If you choose a cut tree for the holidays, dispose of it properly. Trees rid of all their decorations can be taken to the City of Tulsa Green Waste site at 10401 E. 56th St. North, where it will be chipped into wood mulch for use in your garden.
Another idea is to dump your tree - free of all decorations - into a stream or lake where it will make a great habitat for wildlife, Patton said.
Before heading to the store to purchase new ornaments for the year, take a look at decorations you already have and items that can be turned into decorations. When choosing ornaments, select ones that can be used again.
Be selective about your lights. LED lights are becoming more and more the norm. These "low-emitting diode" lights reduce the amount of energy put into illuminating your tree.
Also, if in getting out last year's decorations you discover old strand lights that no longer work - don't trash them, recycle them. And be sure to wash your hands because Patton said the wires between the lights contain lead, which is toxic.
During the holidays, because there is a lot of food, it seems there is more to waste. Don't discount composting applicable food scraps. And while the holidays may be abundant with food for your family, because of the season, that isn't the case necessarily for wildlife. Patton suggests taking good bread scraps, breaking them up and tossing them outdoors for birds.
In selecting utensils and other dining accessories, lean toward the reusable - cloth napkins instead of paper ones, actual dishes and flatware instead of what is disposable. These reusable items also make great gifts.
Whatever the occasion you are giving or receiving gifts around, there are opportunities to be Earth-conscious in how you proceed. Patton said the shirt he gets his father for Christmas fits perfectly into a cereal box, and the gloves he's given his wife fit well in a macaroni and cheese box.
"People go out and buy gift boxes when they have good boxes at home," he said.
So check there first, and consider not wrapping the gift at all.
If you still want to wrap, some green wrapping ideas include using recyclable materials such as fabric or newsprint.
"Who hasn't seen wonderful gifts for kids wrapped in comic pages?"
Consolidate shopping trips and make it a group affair.
Top 10 green gifts of 2012
According to the M.E.T., "a true green gift is one that will be used many times over the course of many years." It's one that is packaged "responsibly and does not produce excess waste. "This type of gift can be affordable and priceless - a present that can potentially save the planet is a gift for everyone," reads a statement from The M.E.T.

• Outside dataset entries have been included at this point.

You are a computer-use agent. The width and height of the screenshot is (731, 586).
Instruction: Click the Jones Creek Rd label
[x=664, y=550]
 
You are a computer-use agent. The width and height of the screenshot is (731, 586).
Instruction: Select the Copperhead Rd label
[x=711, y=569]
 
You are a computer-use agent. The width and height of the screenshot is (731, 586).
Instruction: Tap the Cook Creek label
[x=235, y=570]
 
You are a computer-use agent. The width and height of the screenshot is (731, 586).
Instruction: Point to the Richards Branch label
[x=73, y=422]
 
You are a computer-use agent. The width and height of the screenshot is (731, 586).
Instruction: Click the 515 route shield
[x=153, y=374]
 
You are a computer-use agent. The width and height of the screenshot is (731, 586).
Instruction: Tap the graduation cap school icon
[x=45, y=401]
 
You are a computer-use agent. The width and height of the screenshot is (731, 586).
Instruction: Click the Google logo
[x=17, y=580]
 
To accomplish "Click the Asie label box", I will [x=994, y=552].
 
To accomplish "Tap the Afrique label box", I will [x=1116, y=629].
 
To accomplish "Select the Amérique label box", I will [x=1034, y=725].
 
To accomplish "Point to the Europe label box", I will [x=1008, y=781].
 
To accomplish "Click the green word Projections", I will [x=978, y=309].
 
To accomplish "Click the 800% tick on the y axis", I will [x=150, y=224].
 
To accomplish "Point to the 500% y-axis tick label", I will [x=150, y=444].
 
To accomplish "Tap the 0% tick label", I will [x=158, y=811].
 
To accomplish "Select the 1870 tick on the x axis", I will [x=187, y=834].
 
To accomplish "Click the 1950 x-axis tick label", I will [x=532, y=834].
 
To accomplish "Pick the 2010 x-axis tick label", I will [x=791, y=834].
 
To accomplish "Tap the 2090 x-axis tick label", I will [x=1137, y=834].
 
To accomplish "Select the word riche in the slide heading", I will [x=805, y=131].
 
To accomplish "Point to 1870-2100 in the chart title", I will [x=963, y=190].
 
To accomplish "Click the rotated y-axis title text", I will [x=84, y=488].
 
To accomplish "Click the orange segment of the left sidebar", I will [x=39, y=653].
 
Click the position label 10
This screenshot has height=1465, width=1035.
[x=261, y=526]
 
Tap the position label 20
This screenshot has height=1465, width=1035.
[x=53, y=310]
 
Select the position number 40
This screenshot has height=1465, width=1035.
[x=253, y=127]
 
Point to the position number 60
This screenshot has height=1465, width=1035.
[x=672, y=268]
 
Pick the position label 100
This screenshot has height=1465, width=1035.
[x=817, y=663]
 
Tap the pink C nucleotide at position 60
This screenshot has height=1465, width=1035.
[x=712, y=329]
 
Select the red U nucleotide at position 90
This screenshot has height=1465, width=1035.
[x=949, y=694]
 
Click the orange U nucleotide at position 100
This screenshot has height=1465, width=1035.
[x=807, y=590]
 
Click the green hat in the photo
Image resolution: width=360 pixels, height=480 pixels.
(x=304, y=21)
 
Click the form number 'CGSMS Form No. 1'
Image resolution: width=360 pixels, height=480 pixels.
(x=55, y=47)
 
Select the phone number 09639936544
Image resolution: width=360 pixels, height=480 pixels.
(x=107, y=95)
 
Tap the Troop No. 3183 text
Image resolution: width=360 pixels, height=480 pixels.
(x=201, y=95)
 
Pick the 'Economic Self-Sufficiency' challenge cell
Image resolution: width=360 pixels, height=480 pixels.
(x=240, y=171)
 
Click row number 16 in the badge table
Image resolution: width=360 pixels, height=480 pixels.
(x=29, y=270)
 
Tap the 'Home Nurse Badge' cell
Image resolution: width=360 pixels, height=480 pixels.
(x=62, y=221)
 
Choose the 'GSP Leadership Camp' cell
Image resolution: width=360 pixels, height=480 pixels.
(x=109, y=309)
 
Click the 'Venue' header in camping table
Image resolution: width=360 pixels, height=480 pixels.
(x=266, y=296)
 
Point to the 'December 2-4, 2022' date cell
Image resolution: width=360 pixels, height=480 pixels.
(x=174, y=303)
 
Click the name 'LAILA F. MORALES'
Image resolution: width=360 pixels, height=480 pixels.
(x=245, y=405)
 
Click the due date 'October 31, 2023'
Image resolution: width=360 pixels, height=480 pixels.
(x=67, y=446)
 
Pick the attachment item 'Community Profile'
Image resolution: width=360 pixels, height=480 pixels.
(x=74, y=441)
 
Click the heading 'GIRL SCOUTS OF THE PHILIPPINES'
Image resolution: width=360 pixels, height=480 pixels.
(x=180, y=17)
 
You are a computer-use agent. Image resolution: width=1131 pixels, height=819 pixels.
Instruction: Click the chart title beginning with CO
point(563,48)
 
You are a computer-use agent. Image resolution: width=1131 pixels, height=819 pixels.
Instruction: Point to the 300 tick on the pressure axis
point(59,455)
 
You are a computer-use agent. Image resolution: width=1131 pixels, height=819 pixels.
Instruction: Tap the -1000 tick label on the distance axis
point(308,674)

1. Bicycles: They are trendy, great for exercise, transportation and are non-polluting.
2. Water filter: Filtered water pitchers are sold at grocery stores and can replace up to 300 bottles of water with each filter.
3. Rechargeable batteries: They may cost a little more in the beginning, but charging them hundreds of times makes them a bargain.
4. Plant a tree: December is a great time to plant a tree and give your home and neighbors a gift.
5. Kid-powered toys: Battery-powered toys can do more harm to our environment with improper disposal of those batteries that wear out fast.
6. Recycled bird feeder: Bird feeders are sold in kits to make with the kids or already assembled ready to fill with seed.
7. Recycled door mat: Door mats help clean the bottom of shoes and protect your carpets or wooden floors.
8. Glass storage containers: Glass storage containers will keep food fresher and make leftovers part of the next meal.
9. LED bulb: LED bulbs are better than the spiral CFL bulbs and use even less energy.
10. Small recycling bin: Any container can be labeled or hand painted to become a recycling bin or you can buy them in fashionable colors and styles.
For more information, visit tulsaworld.com/met
Have an energy-efficient holiday
According to Energy.gov, in addition to covering drafty windows, sealing air leaks and implementing other measures that prevent energy loss, adjust your temperature.
While at home, set your thermostat as low as is possible, and when you are asleep or away from home, turn your thermostat back 10 degrees to 15 degrees for eight hours and save about 10 percent on your heating and cooling bills.